* [Exercise prompt]
A verbatim copy of the records is required, with all pictures left out.

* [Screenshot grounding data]
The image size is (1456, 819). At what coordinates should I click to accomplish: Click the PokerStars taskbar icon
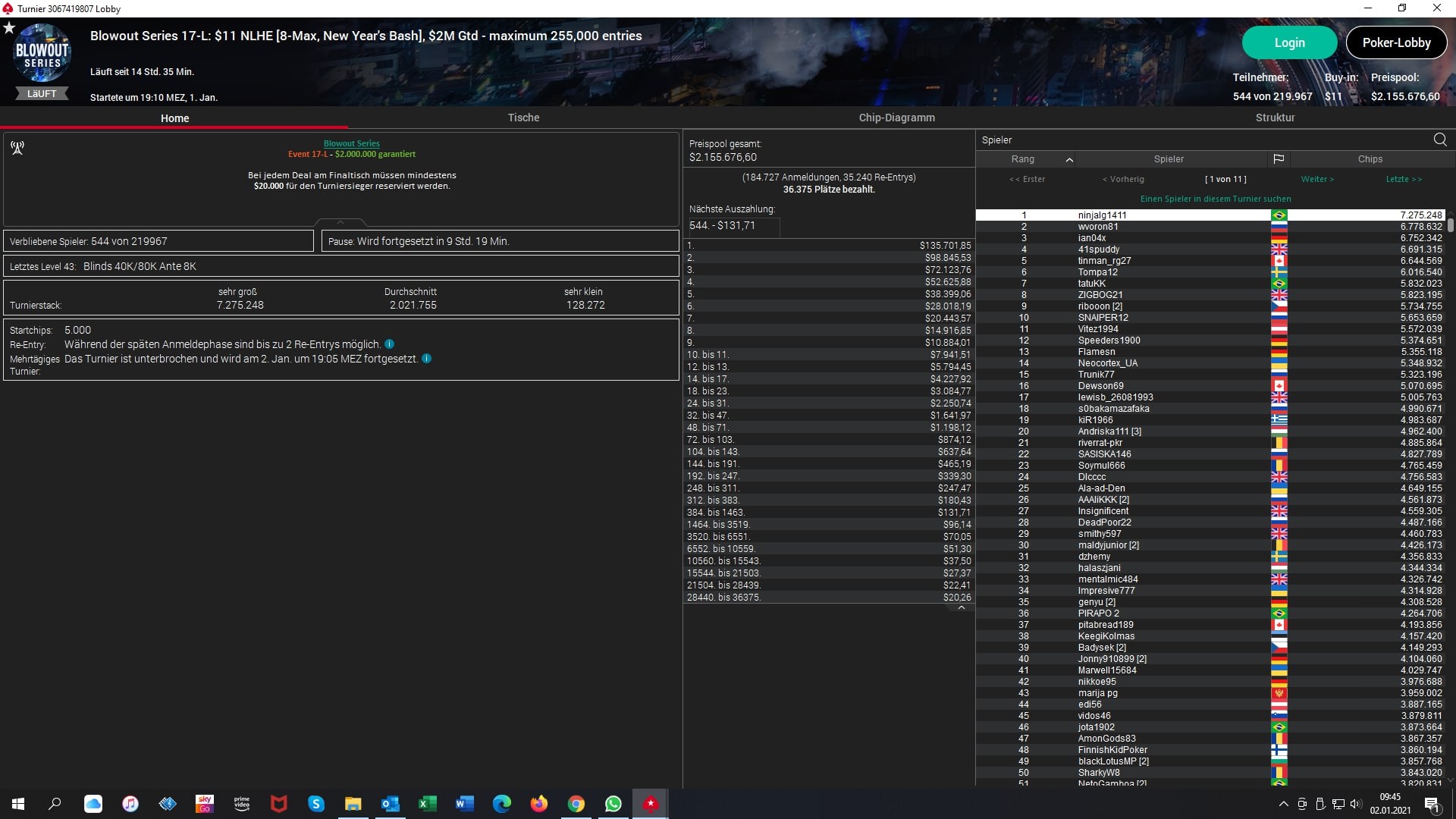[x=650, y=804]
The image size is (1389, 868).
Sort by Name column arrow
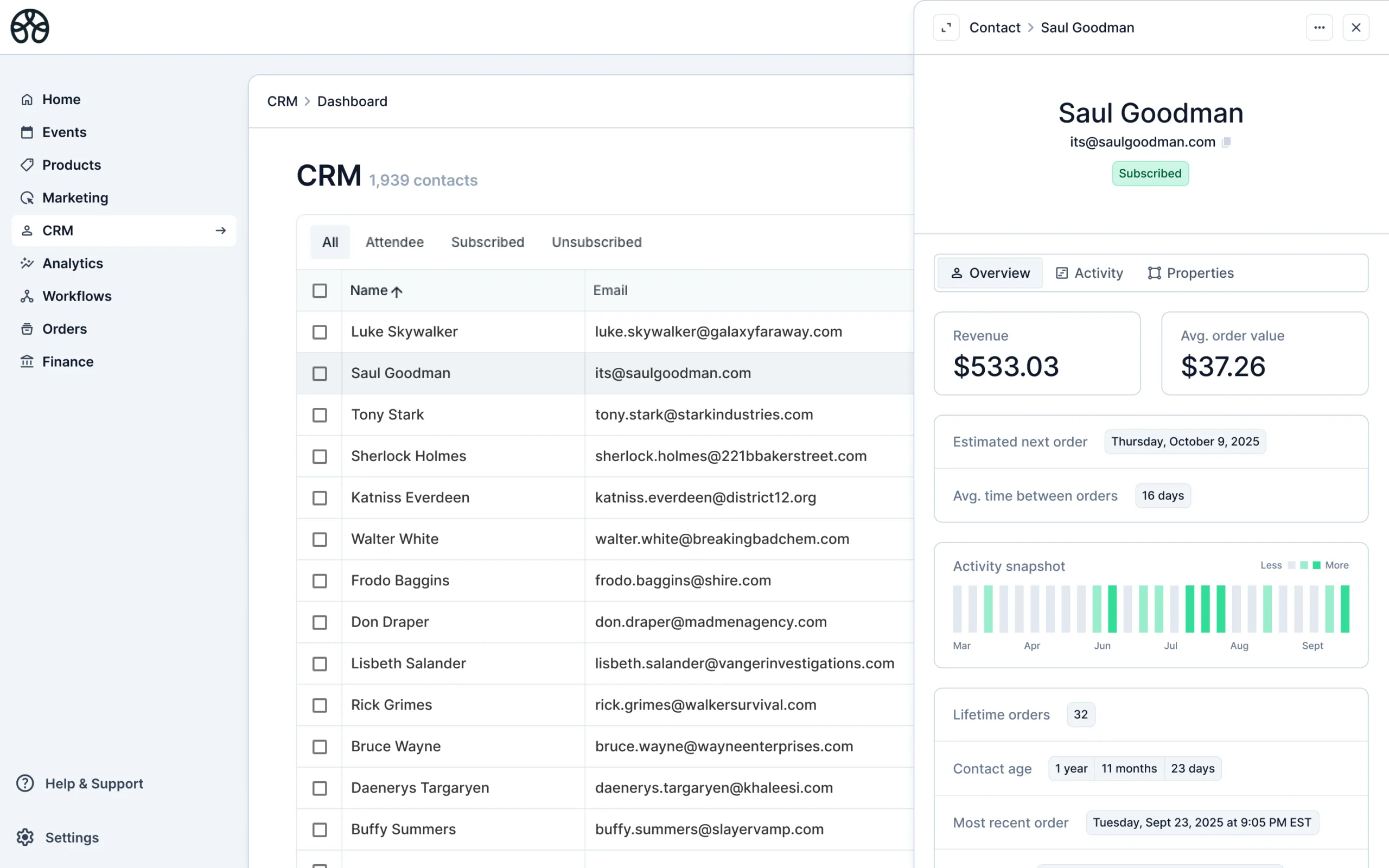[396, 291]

* [Solution to this problem]
The image size is (1456, 819). At what coordinates should I click to accomplish: Click the PokerStars taskbar icon
[x=650, y=804]
The image size is (1389, 868).
Sort by Name column arrow
[396, 291]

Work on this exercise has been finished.